Low public debt would usually be a good thing, but it might throw a spanner in the works of Estonia‘s quest to join the euro zone.
The small Baltic country has a stable currency, its deficits and inflation meet European Union rules, and its top policymakers exude confidence the country will adopt the euro next year.
But with government debt below 10 percent of gross domestic product (GDP), Estonia has not needed to issue a benchmark bond — a government bond issued in Estonian kroons for at least 10 years — which it could use to show it has low and stable interest rates, one criteria for euro candidates.
The European Commission has previously said Estonia should not expect any problems from this, and the Estonians hang on to that. “There is no reason to expect the European Commission to change its current interpretation of the interest rate criterion,” the ministry of finance said last month.
But with Greek problems — it had hidden the total extent of its deficits when joining the euro — Estonia is bound to face comprehensive scrutiny.
Deutsche Bank’s Gunter Deuber and Nicolaus Heinen, who see Estonia as a borderline case for qualifying for the euro from the beginning of next year, expect other data to make up for the missing interest rate.

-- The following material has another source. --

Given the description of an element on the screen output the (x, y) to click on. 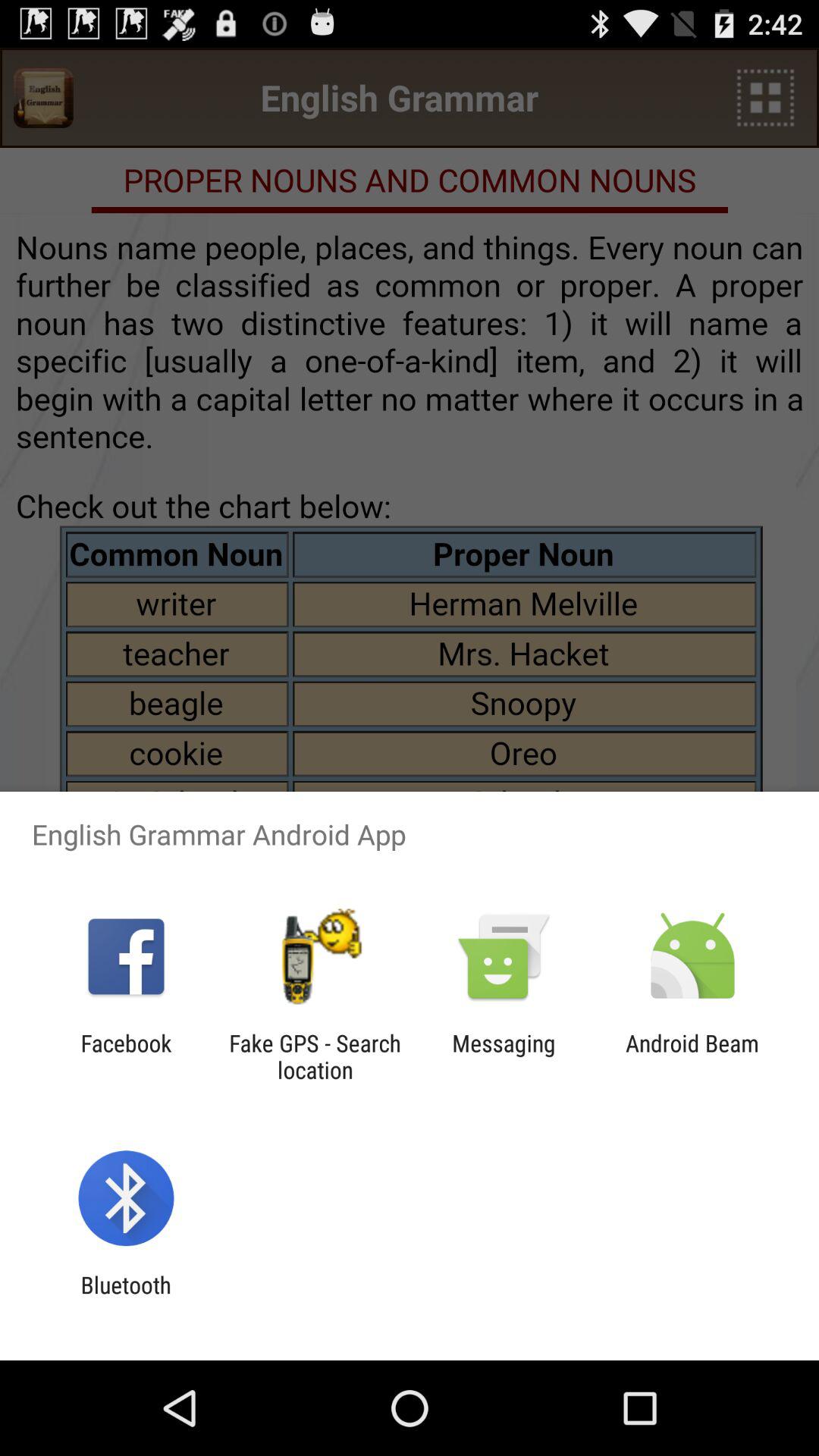
jump until bluetooth icon (125, 1298)
Given the description of an element on the screen output the (x, y) to click on. 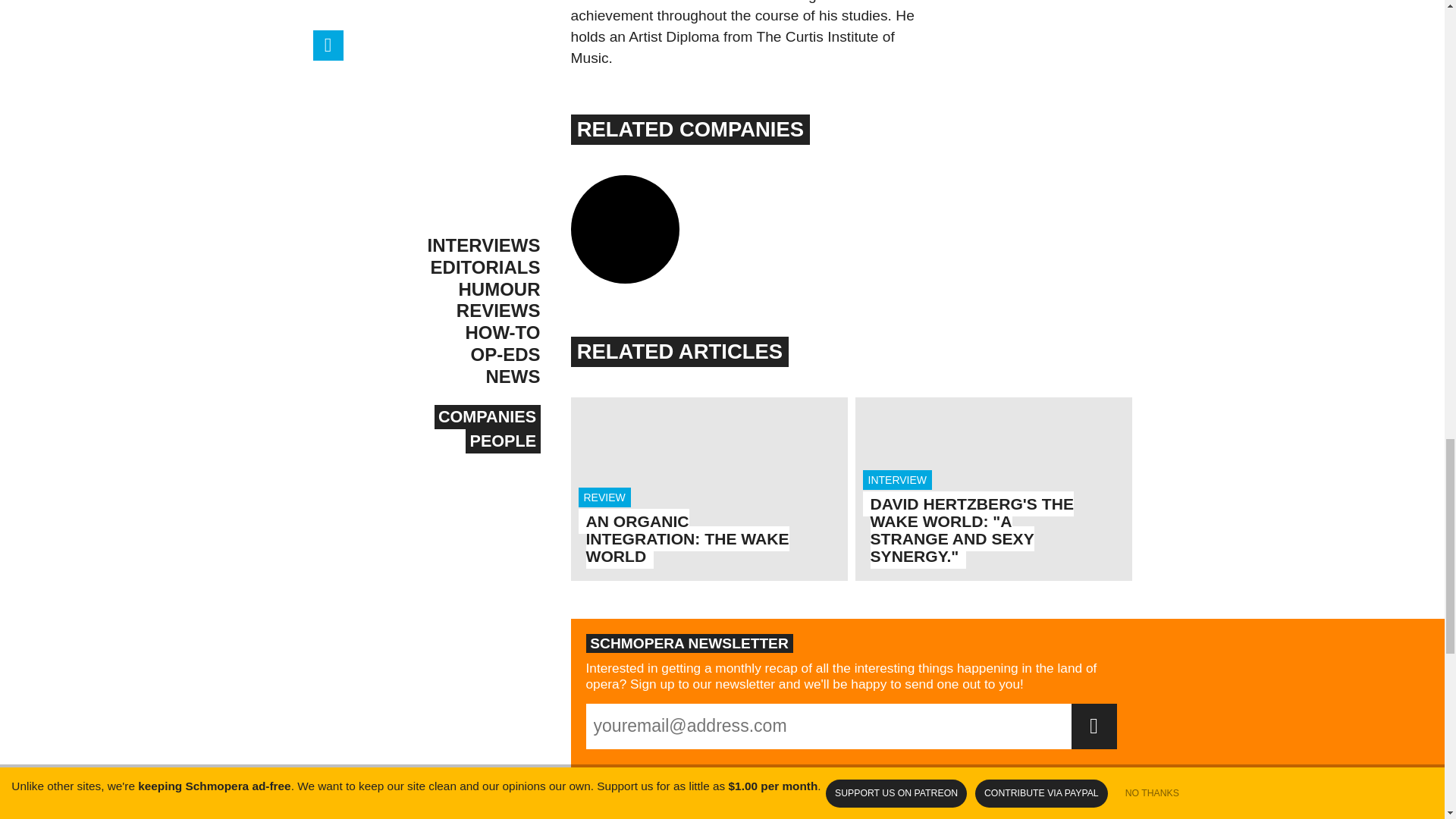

“Uncertainties in the interest rate criterion could be met with an analysis of convergence and long-term sustainability,” they said in a note. While they expect that analysis to be positive for Estonia, they also said there could be a close look at measures taken to keep deficits at bay, including record dividends to the state from companies it has an ownership stake in.
Were Estonia successful, this would be no small feat considering no country already using the common currency would qualify to join the bloc this year — public sector deficits are on track to exceed the 3 percent limit in every single euro zone country, European Commission estimates show.